● INSTRUCTIONS FOR THE TASK: Write out the material below again, swapping every "At what coordinates should I click to accomplish" for "Where do I click to" and keeping everything else the same.

>> Start MATERIAL TO PROCESS

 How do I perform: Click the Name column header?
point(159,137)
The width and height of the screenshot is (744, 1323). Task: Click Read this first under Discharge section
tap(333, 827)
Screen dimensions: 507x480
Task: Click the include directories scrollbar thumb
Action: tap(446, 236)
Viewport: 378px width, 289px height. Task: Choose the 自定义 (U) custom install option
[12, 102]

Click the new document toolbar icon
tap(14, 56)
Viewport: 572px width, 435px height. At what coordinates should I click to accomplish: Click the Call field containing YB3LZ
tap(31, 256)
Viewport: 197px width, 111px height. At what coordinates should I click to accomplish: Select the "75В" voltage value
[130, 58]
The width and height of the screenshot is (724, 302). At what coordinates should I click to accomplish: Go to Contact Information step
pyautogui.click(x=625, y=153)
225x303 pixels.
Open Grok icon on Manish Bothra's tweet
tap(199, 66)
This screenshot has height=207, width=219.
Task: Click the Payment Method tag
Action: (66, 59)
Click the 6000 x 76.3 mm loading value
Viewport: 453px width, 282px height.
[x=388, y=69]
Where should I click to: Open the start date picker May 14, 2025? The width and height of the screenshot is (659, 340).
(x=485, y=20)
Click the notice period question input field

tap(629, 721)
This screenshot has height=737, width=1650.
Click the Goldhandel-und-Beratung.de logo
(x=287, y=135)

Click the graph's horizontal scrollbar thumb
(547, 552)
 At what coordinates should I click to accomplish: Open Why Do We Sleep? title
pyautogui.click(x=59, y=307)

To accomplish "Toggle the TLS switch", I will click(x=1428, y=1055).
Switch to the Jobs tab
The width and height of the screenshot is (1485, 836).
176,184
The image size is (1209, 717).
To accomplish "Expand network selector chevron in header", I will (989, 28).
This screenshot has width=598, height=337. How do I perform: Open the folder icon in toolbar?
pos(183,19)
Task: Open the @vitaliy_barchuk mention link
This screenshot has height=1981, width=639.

>> End MATERIAL TO PROCESS

● REPLY TO THE TASK:
 How do I perform: Click the Name column header?
point(159,137)
The width and height of the screenshot is (744, 1323). Task: Click Read this first under Discharge section
tap(333, 827)
Screen dimensions: 507x480
Task: Click the include directories scrollbar thumb
Action: tap(446, 236)
Viewport: 378px width, 289px height. Task: Choose the 自定义 (U) custom install option
[12, 102]

Click the new document toolbar icon
tap(14, 56)
Viewport: 572px width, 435px height. Where do I click to: Click the Call field containing YB3LZ
tap(31, 256)
Viewport: 197px width, 111px height. Where do I click to: Select the "75В" voltage value
[130, 58]
The width and height of the screenshot is (724, 302). Where do I click to: Go to Contact Information step
pyautogui.click(x=625, y=153)
225x303 pixels.
Open Grok icon on Manish Bothra's tweet
tap(199, 66)
This screenshot has height=207, width=219.
Task: Click the Payment Method tag
Action: (66, 59)
Click the 6000 x 76.3 mm loading value
Viewport: 453px width, 282px height.
[x=388, y=69]
Where should I click to: Open the start date picker May 14, 2025? The width and height of the screenshot is (659, 340).
(x=485, y=20)
Click the notice period question input field

tap(629, 721)
This screenshot has height=737, width=1650.
Click the Goldhandel-und-Beratung.de logo
(x=287, y=135)

Click the graph's horizontal scrollbar thumb
(547, 552)
 Where do I click to: Open Why Do We Sleep? title
pyautogui.click(x=59, y=307)

To accomplish "Toggle the TLS switch", I will click(x=1428, y=1055).
Switch to the Jobs tab
The width and height of the screenshot is (1485, 836).
176,184
The image size is (1209, 717).
To accomplish "Expand network selector chevron in header", I will (989, 28).
This screenshot has width=598, height=337. How do I perform: Open the folder icon in toolbar?
pos(183,19)
Task: Open the @vitaliy_barchuk mention link
This screenshot has height=1981, width=639.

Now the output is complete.